• **DIRECTIONS FOR THIS TASK**
From the entries that follow, reproduce exactly and only the lines from the line with "Instagram (828, 1787)" to the line with "Colorlib (1145, 1431)", endpoints included.

[Stored records]
-------------------------

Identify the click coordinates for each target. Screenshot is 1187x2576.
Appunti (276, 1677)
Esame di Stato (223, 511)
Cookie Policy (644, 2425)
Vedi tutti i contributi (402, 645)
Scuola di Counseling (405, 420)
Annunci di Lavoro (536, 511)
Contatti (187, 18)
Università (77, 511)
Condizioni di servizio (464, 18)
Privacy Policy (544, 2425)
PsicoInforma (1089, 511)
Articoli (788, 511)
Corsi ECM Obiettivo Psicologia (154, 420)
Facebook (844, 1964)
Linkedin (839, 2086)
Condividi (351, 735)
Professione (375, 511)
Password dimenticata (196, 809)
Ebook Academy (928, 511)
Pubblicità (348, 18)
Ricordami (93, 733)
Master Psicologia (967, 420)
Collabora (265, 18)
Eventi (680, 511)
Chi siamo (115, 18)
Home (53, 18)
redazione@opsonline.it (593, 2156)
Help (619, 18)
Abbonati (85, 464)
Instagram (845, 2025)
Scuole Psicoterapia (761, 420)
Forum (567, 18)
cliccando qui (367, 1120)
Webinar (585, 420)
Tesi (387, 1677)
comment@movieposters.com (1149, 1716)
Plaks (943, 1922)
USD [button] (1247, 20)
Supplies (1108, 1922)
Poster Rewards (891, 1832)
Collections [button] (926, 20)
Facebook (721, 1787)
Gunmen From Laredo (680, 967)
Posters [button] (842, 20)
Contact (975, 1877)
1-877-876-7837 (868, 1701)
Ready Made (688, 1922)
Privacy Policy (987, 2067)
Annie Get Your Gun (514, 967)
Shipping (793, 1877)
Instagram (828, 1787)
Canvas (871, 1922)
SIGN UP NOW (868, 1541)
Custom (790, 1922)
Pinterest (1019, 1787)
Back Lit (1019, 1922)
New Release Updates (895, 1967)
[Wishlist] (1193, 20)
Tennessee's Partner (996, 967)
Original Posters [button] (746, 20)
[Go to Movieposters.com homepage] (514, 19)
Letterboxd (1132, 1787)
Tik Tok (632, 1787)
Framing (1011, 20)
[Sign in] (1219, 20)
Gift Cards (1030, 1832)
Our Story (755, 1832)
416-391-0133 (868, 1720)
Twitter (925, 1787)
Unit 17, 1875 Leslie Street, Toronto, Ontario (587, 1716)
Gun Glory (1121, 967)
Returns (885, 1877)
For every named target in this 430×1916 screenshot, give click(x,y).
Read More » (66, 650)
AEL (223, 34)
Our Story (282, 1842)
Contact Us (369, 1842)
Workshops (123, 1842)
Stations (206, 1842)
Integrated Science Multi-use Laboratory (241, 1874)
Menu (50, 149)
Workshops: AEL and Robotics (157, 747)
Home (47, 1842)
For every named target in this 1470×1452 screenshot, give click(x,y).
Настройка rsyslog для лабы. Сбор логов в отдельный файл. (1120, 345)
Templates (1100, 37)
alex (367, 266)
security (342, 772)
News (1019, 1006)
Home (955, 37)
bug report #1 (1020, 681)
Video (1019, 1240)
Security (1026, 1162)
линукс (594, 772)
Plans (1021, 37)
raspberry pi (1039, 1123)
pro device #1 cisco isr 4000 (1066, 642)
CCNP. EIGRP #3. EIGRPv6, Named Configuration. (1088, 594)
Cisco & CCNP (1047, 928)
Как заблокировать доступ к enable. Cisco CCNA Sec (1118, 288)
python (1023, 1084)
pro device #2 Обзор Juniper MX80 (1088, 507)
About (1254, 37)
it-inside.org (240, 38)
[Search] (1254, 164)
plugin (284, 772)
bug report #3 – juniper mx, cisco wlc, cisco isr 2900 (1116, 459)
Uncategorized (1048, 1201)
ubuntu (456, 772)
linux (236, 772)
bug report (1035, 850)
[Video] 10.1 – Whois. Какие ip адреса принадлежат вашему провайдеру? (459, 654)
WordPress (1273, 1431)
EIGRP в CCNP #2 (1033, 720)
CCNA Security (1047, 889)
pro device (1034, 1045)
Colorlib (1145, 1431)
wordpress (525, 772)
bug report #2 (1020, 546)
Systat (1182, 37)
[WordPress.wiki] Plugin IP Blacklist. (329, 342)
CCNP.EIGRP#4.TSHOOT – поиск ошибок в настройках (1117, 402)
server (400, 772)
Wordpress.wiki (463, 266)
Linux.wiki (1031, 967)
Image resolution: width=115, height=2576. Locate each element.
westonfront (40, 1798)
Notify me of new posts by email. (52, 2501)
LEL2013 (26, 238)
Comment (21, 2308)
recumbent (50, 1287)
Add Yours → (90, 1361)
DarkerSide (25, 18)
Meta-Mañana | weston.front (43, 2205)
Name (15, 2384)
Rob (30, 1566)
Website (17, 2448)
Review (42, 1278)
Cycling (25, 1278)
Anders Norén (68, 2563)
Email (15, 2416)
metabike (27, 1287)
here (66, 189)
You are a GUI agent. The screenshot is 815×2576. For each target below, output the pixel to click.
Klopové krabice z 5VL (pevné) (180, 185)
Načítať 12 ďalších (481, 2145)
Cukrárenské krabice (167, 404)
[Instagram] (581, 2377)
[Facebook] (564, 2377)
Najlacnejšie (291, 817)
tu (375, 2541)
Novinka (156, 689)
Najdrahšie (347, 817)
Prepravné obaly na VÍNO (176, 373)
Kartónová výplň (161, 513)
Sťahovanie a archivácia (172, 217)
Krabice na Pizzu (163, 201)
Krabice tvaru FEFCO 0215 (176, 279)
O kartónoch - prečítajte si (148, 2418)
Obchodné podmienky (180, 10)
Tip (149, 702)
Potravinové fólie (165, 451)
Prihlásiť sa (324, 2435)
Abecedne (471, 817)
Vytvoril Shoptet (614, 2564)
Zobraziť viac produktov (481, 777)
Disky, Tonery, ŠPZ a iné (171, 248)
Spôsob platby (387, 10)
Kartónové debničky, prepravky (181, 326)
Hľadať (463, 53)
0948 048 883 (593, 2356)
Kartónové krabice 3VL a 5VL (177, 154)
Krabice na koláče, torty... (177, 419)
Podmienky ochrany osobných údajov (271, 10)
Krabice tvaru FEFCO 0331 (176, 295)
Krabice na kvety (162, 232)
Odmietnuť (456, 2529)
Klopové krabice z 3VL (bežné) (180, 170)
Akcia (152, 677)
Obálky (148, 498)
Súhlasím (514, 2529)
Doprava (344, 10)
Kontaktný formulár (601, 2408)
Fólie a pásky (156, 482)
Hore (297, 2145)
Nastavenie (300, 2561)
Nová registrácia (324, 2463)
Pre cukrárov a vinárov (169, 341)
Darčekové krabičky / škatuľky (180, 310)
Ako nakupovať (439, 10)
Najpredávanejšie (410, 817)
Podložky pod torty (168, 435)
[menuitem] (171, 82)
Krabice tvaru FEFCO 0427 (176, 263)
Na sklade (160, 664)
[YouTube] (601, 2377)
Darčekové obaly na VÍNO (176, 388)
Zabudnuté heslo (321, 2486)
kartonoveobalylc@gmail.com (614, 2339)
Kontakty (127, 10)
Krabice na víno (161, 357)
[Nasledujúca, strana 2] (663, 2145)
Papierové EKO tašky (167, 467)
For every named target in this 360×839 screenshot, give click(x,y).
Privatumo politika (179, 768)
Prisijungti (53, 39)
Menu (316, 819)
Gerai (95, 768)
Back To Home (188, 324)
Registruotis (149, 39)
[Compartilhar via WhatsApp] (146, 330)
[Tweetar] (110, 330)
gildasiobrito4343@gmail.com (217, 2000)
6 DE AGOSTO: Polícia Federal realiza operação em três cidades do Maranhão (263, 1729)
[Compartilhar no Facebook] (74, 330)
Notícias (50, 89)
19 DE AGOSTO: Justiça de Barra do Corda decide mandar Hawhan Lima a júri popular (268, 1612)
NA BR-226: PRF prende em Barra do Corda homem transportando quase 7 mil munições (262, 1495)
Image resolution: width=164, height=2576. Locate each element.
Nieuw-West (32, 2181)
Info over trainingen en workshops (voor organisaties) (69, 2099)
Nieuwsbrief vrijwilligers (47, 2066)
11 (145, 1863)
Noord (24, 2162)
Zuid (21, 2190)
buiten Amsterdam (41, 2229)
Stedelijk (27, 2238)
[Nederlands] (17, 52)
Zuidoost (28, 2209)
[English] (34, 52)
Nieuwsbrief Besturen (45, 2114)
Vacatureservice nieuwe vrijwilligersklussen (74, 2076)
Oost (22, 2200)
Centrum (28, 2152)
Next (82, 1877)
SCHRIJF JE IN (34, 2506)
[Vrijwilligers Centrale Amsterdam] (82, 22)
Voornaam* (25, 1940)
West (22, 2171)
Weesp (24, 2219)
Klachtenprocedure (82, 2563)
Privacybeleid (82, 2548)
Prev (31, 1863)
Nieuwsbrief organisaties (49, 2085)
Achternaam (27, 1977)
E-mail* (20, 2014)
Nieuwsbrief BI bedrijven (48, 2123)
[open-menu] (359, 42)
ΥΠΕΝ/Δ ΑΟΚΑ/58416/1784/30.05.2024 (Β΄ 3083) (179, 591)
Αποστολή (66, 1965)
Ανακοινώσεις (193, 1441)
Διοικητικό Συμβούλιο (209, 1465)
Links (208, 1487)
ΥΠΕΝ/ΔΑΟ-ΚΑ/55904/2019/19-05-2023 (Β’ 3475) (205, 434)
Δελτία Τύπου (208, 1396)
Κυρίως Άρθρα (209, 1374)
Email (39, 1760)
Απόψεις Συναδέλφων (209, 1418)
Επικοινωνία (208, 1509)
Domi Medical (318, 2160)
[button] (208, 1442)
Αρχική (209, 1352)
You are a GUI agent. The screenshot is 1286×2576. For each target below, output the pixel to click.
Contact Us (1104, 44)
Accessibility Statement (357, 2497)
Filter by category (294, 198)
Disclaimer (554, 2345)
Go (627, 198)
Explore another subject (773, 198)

-------------------------

• **EXERCISE SOLUTION**
Instagram (828, 1787)
Canvas (871, 1922)
SIGN UP NOW (868, 1541)
Custom (790, 1922)
Pinterest (1019, 1787)
Back Lit (1019, 1922)
New Release Updates (895, 1967)
[Wishlist] (1193, 20)
Tennessee's Partner (996, 967)
Original Posters [button] (746, 20)
[Go to Movieposters.com homepage] (514, 19)
Letterboxd (1132, 1787)
Tik Tok (632, 1787)
Framing (1011, 20)
[Sign in] (1219, 20)
Gift Cards (1030, 1832)
Our Story (755, 1832)
416-391-0133 (868, 1720)
Twitter (925, 1787)
Unit 17, 1875 Leslie Street, Toronto, Ontario (587, 1716)
Gun Glory (1121, 967)
Returns (885, 1877)
For every named target in this 430×1916 screenshot, give click(x,y).
Read More » (66, 650)
AEL (223, 34)
Our Story (282, 1842)
Contact Us (369, 1842)
Workshops (123, 1842)
Stations (206, 1842)
Integrated Science Multi-use Laboratory (241, 1874)
Menu (50, 149)
Workshops: AEL and Robotics (157, 747)
Home (47, 1842)
For every named target in this 1470×1452 screenshot, give click(x,y).
Настройка rsyslog для лабы. Сбор логов в отдельный файл. (1120, 345)
Templates (1100, 37)
alex (367, 266)
security (342, 772)
News (1019, 1006)
Home (955, 37)
bug report #1 (1020, 681)
Video (1019, 1240)
Security (1026, 1162)
линукс (594, 772)
Plans (1021, 37)
raspberry pi (1039, 1123)
pro device #1 cisco isr 4000 (1066, 642)
CCNP. EIGRP #3. EIGRPv6, Named Configuration. (1088, 594)
Cisco & CCNP (1047, 928)
Как заблокировать доступ к enable. Cisco CCNA Sec (1118, 288)
python (1023, 1084)
pro device #2 Обзор Juniper MX80 (1088, 507)
About (1254, 37)
it-inside.org (240, 38)
[Search] (1254, 164)
plugin (284, 772)
bug report #3 – juniper mx, cisco wlc, cisco isr 2900 (1116, 459)
Uncategorized (1048, 1201)
ubuntu (456, 772)
linux (236, 772)
bug report (1035, 850)
[Video] 10.1 – Whois. Какие ip адреса принадлежат вашему провайдеру? (459, 654)
WordPress (1273, 1431)
EIGRP в CCNP #2 (1033, 720)
CCNA Security (1047, 889)
pro device (1034, 1045)
Colorlib (1145, 1431)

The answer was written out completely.